Up to and including the line that holds "You are a GUI agent. The screenshot is 818×2576.", print the data exactly from its first line; do not print the pictures.

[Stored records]
####################
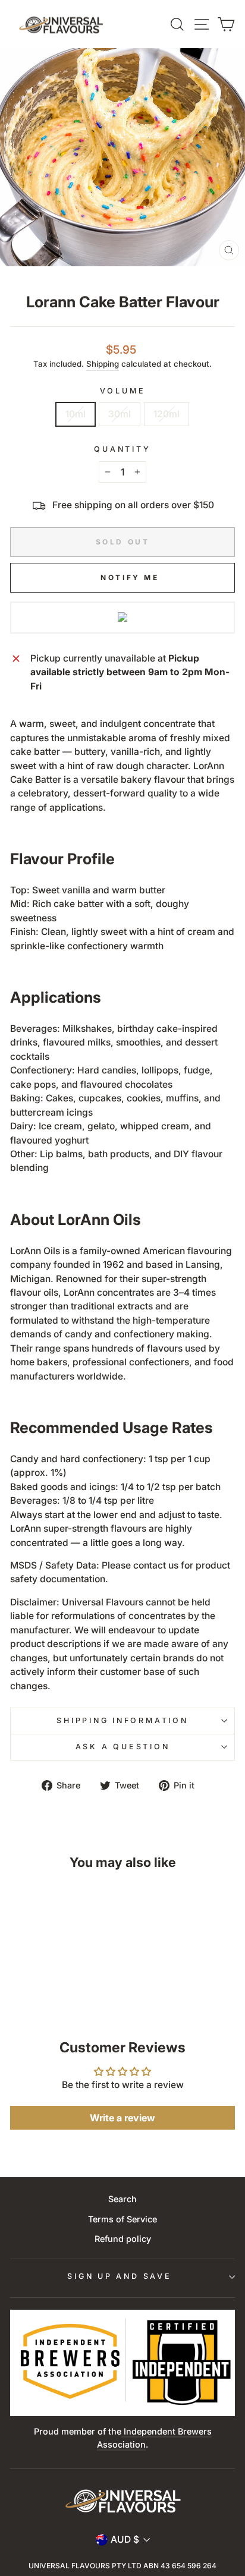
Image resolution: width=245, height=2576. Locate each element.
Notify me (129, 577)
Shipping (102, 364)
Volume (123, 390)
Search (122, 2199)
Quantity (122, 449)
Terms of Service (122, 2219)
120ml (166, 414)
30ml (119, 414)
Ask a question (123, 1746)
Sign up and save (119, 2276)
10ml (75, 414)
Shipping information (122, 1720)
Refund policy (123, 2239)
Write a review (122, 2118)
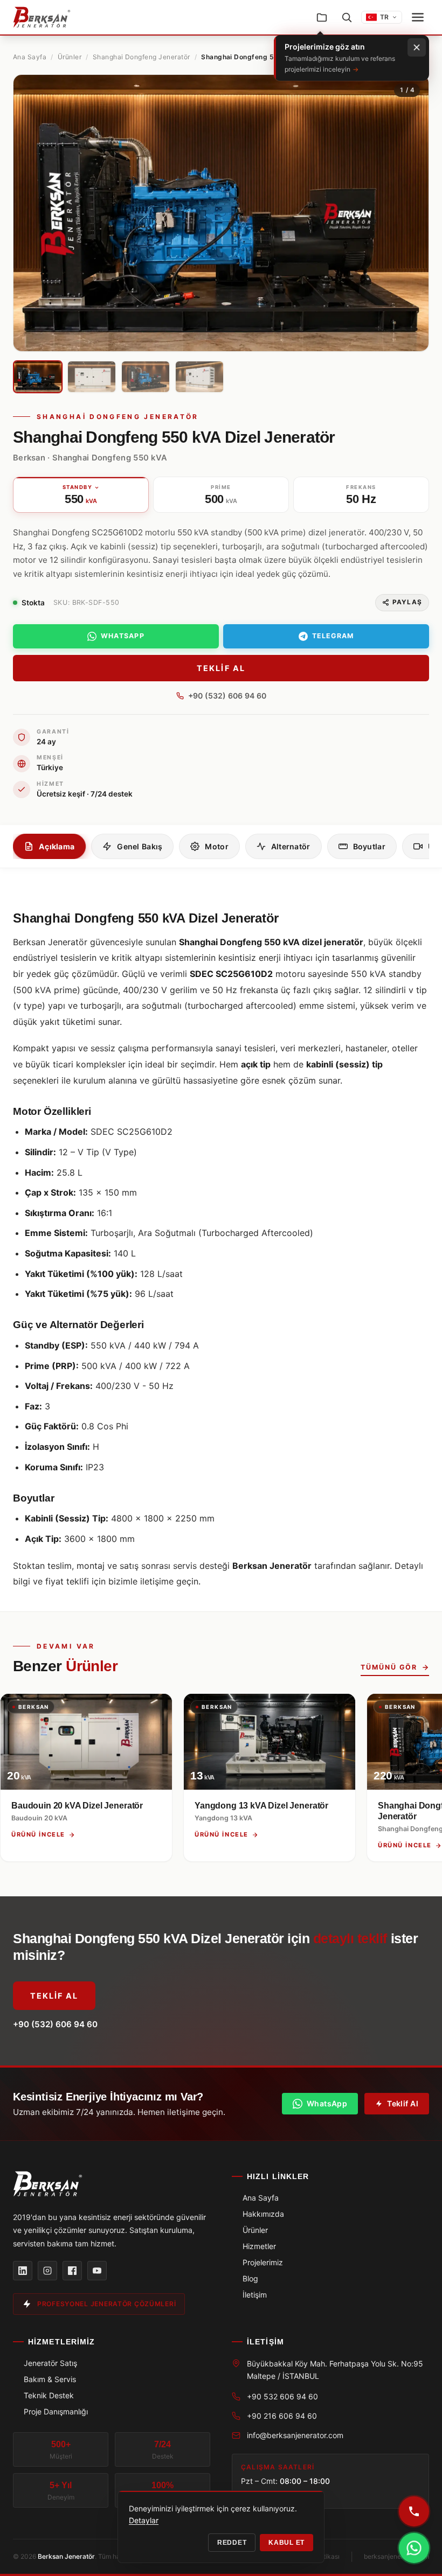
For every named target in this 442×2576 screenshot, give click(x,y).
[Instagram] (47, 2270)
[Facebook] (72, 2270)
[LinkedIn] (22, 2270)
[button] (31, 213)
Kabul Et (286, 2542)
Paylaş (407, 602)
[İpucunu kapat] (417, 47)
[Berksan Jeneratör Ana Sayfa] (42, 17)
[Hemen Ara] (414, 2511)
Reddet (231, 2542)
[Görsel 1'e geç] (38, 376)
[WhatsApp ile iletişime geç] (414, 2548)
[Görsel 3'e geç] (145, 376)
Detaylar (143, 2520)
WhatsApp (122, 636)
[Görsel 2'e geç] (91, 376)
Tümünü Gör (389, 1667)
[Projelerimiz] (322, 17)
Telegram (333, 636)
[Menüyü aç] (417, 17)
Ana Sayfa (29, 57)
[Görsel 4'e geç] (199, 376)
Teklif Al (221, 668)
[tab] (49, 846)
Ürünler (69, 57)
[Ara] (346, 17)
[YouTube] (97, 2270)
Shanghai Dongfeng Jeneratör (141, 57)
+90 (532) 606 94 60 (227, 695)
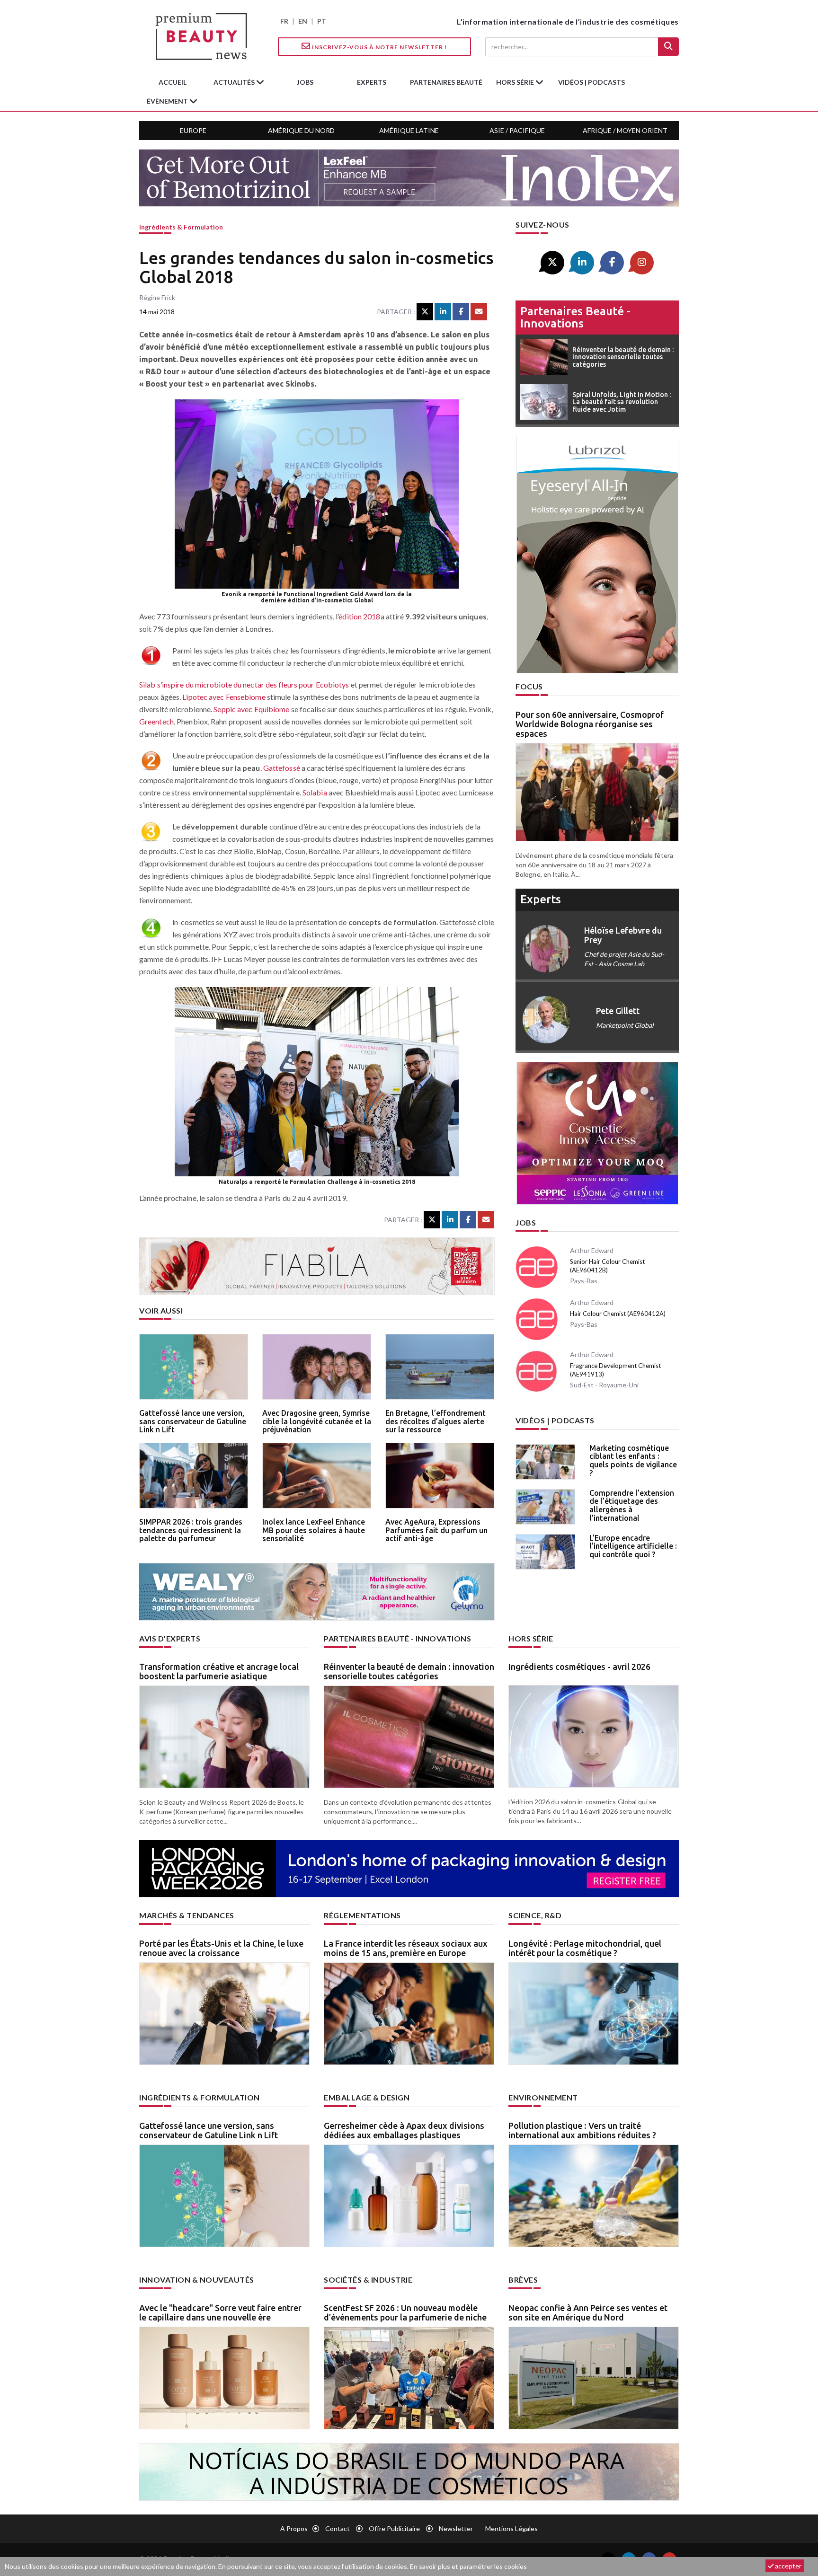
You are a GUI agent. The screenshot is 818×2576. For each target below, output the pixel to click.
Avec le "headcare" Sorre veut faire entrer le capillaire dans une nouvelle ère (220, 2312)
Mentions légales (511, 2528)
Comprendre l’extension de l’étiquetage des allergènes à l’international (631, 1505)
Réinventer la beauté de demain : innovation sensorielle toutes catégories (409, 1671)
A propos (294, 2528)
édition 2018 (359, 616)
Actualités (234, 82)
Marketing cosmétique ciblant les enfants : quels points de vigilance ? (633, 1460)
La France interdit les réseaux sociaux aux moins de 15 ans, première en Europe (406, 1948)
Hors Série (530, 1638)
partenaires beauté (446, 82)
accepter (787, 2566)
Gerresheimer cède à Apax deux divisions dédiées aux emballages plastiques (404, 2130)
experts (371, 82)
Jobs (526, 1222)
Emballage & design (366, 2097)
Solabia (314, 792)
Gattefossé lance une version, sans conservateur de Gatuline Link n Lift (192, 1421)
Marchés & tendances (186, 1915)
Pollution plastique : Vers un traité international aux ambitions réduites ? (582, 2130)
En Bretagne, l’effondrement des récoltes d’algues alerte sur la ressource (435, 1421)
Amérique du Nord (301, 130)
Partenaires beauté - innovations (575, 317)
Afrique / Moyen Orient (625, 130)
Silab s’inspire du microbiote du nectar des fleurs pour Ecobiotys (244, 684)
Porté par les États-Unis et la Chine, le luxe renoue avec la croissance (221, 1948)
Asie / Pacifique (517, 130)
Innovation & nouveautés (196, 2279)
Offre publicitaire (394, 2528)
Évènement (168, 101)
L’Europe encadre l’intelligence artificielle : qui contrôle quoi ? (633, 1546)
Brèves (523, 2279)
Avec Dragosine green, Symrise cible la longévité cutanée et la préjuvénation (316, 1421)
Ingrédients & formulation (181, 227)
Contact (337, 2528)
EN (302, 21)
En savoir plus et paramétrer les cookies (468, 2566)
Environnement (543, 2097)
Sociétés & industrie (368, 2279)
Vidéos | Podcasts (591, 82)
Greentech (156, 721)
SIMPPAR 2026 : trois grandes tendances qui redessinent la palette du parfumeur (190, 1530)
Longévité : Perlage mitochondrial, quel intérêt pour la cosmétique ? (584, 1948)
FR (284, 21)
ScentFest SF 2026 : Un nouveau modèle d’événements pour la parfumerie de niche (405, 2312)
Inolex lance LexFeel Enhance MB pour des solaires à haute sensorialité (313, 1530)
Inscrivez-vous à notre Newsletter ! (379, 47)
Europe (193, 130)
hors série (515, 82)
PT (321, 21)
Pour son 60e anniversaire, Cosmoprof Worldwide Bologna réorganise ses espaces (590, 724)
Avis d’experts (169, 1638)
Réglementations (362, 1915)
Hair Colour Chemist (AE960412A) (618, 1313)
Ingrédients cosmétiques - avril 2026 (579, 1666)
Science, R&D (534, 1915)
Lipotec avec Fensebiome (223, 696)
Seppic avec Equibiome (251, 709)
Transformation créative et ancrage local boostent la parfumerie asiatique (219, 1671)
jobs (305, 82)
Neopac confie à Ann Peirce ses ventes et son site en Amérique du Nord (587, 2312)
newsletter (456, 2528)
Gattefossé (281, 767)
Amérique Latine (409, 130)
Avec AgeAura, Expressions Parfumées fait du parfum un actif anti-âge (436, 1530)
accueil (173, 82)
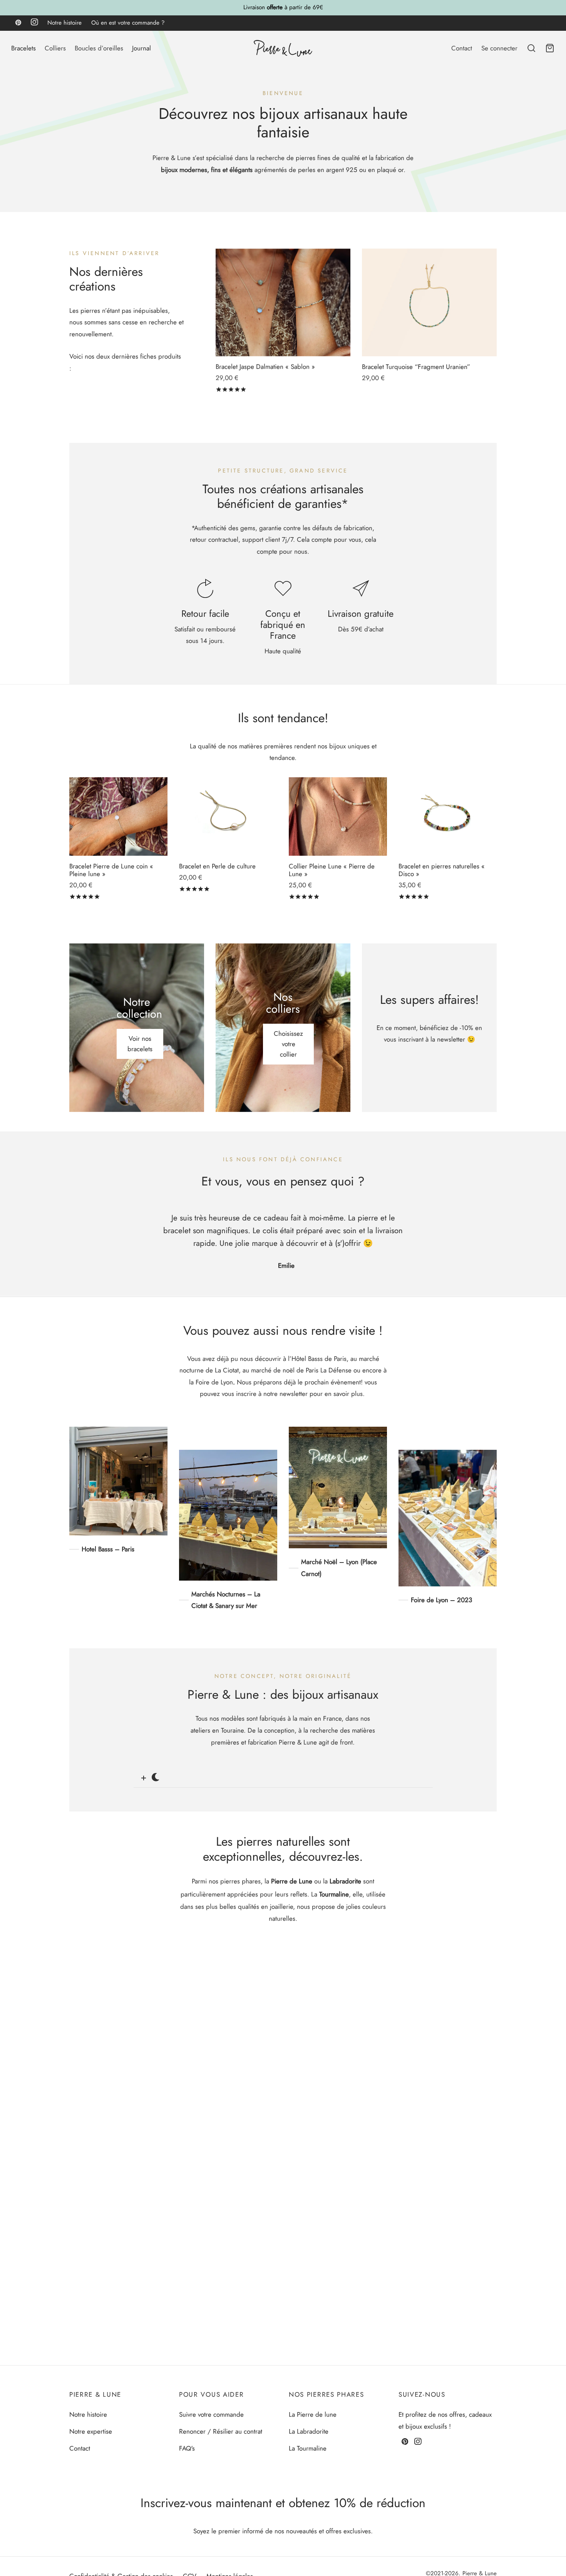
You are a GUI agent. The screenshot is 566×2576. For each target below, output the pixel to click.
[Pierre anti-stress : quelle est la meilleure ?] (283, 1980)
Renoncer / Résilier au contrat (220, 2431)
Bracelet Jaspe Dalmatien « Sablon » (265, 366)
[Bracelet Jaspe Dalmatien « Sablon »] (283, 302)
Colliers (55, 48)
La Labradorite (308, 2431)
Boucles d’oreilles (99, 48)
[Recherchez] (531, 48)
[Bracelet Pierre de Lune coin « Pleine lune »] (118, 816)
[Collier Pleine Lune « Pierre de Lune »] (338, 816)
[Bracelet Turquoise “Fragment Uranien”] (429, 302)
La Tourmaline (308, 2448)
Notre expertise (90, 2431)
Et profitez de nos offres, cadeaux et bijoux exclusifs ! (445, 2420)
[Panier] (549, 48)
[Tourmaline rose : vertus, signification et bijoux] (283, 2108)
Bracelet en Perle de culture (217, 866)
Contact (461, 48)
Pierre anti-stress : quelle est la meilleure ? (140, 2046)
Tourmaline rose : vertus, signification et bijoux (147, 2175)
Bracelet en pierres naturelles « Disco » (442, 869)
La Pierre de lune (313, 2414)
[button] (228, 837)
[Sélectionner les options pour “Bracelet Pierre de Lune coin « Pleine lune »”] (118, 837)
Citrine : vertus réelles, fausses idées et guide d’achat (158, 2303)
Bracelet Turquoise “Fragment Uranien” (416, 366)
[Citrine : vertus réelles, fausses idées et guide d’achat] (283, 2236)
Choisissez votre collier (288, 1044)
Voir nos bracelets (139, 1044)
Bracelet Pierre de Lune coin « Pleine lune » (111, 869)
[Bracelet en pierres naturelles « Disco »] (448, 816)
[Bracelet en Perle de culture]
####################
Reply to the exercise:
Image resolution: width=245, height=2576. Locate each element.
Notify me (129, 577)
Shipping (102, 364)
Volume (123, 390)
Search (122, 2199)
Quantity (122, 449)
Terms of Service (122, 2219)
120ml (166, 414)
30ml (119, 414)
Ask a question (123, 1746)
Sign up and save (119, 2276)
10ml (75, 414)
Shipping information (122, 1720)
Refund policy (123, 2239)
Write a review (122, 2118)
For every named target in this 442×2576 screenshot, give click(x,y).
[Instagram] (47, 2270)
[Facebook] (72, 2270)
[LinkedIn] (22, 2270)
[button] (31, 213)
Kabul Et (286, 2542)
Paylaş (407, 602)
[İpucunu kapat] (417, 47)
[Berksan Jeneratör Ana Sayfa] (42, 17)
[Hemen Ara] (414, 2511)
Reddet (231, 2542)
[Görsel 1'e geç] (38, 376)
[WhatsApp ile iletişime geç] (414, 2548)
[Görsel 3'e geç] (145, 376)
Detaylar (143, 2520)
WhatsApp (122, 636)
[Görsel 2'e geç] (91, 376)
Tümünü Gör (389, 1667)
[Projelerimiz] (322, 17)
Telegram (333, 636)
[Menüyü aç] (417, 17)
Ana Sayfa (29, 57)
[Görsel 4'e geç] (199, 376)
Teklif Al (221, 668)
[tab] (49, 846)
Ürünler (69, 57)
[Ara] (346, 17)
[YouTube] (97, 2270)
Shanghai Dongfeng Jeneratör (141, 57)
+90 (532) 606 94 60 (227, 695)
You are a GUI agent. The screenshot is 818×2576. For each target below, output the pixel to click.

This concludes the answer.